==== Teks Sumber ====
Penghapusan Dwifungsi ABRI: Warisan Demokrasi Gusdur yang Terlupa
Jumat, 21 Maret 2025 | 13:54 WIB
Wahyu Iryana
Penulis
Saya kira ini lelucon, tapi ternyata bukan. Revisi Undang-Undang (RUU) TNI baru saja disahkan. Intinya, perwira aktif bisa menduduki lebih banyak jabatan sipil tanpa harus pensiun dulu. Katanya sih buat menghadapi tantangan zaman. Tapi kok rasanya déjà vu ya? Seperti nonton film lama dengan plot yang sudah tertebak. Di saat kebijakan efisiensi, para anggota dewan justru malah membahas dwifungsi militer di posisi struktural sipil di hotel, tidak di gedung parlemen yang di renovasi berulang ulang dengan biaya miliaran memakai uang rakyat.
Dulu, zaman Orde Baru (Orba), kita punya konsep Dwifungsi ABRI—tentara bukan cuma jaga pertahanan, tapi juga sibuk di pemerintahan. Hasilnya? Militer di mana-mana. Dari kursi menteri, gubernur, bupati, sampai direksi BUMN. Sampai akhirnya, Reformasi 1998 bilang, "Udah cukup, bro!" Dan militer diminta kembali fokus ke pertahanan.
Sekarang? Dengan revisi ini, sepertinya kita mulai masuk babak baru (atau lebih tepatnya, babak lama yang diputar ulang). Perwira aktif TNI bisa masuk ke kementerian, badan nasional, bahkan sektor-sektor sipil lainnya. Alasannya? Supaya lebih efektif dan efisien. Tapi kalau militer masuk ke ranah sipil, terus sipil mau ngapain? Main catur?
Gus Dur dan Warisan Reformasi yang Dilupakan
Kalau kita bicara soal pemisahan militer dari politik, sulit untuk tidak menyebut nama Abdurrahman Wahid (Gus Dur). Presiden keempat ini dengan tegas menghapus Dwifungsi ABRI pada tahun 2000. Bukan sekadar kebijakan administratif, tapi sebuah langkah revolusioner yang memastikan supremasi sipil atas militer.
Gus Dur tahu betul bahwa demokrasi tidak bisa berjalan jika tentara masih sibuk berpolitik. Ia memisahkan TNI dan Polri, menutup Fraksi ABRI di DPR, serta menegaskan bahwa tentara harus profesional di bidang pertahanan.
Keputusan ini tidak tanpa risiko. Banyak elite militer yang tidak senang, parlemen menentang, dan tekanan politik makin besar. Akhirnya, Gus Dur dijatuhkan pada 2001. Tapi warisan reformasi yang ia tinggalkan tetap monumental.
Pertanyaannya sekarang: apakah kita masih menghormati warisan itu?
====
● **Tugas 1**: Menurut tulisan tentang penghapusan Dwifungsi ABRI, pada tahun berapa Gus Dur menghapus Dwifungsi ABRI?
● **Tugas 2**: Tuliskan lanjutan tulisan tentang penghapusan Dwifungsi ABRI, dimulai sesudah kalimat terakhirnya.
==== Data Terkumpul ====
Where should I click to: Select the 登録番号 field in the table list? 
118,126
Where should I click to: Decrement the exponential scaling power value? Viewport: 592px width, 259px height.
====
● **Jawaban 1**: Pada tahun 2000.

● **Jawaban 2**:
Jika perwira aktif boleh kembali masuk ke ranah sipil tanpa pensiun, berarti kita sedang melangkah mundur. Gus Dur mengajarkan bahwa kekuasaan sipil harus lebih kuat daripada militer. Sekarang, justru negara yang memberi ruang bagi militer untuk kembali masuk ke politik secara perlahan.
Dalih Modernisasi, atau Jalan Mundur?
Yang bikin bingung, pemerintah bilang ini untuk menyesuaikan peran militer dengan kebutuhan zaman. Katanya, ancaman negara sekarang bukan cuma perang konvensional, tapi juga bencana alam, terorisme, dan kejahatan lintas negara.
Oke, setuju. Tapi kan kita sudah punya lembaga-lembaga khusus buat itu? BNPB untuk bencana, BNPT untuk terorisme, Polri untuk kejahatan. Kenapa harus kasih jalur ekspres buat militer masuk ke ranah sipil? Kalau alasannya karena militer lebih disiplin dan cekatan, berarti yang sipil dianggap nggak kompeten dong?
Jangan salah, profesionalisme TNI kita sudah diakui dunia. Tapi, kalau semua sektor sipil nanti diisi perwira aktif, kita ini reformasi atau regresi?
Bahaya: Kembali ke Pola Lama
Mungkin ada yang bilang, "Santai aja, ini cuma beberapa jabatan kok." Nah, itu yang dibilang juga dulu waktu Dwifungsi ABRI mulai diterapkan. Pelan-pelan, dari "cuma beberapa" jadi "di mana-mana." Dan ujung-ujungnya, siapa yang berani kritik?
Kita udah lihat di negara-negara lain bagaimana militer yang terlalu masuk ke ranah sipil bisa berujung petaka. Thailand, misalnya. Kudeta di sana sudah kayak agenda tahunan. Myanmar? Demokrasi dihancurkan karena militer nggak mau lepas kontrol.
Kita nggak bilang Indonesia akan seperti itu. Tapi kita juga nggak bisa menutup mata. Hari ini, perwira aktif bisa masuk ke jabatan sipil. Besok? Siapa tahu. Mungkin tiba-tiba kita punya menteri-menteri dari kalangan jenderal semua.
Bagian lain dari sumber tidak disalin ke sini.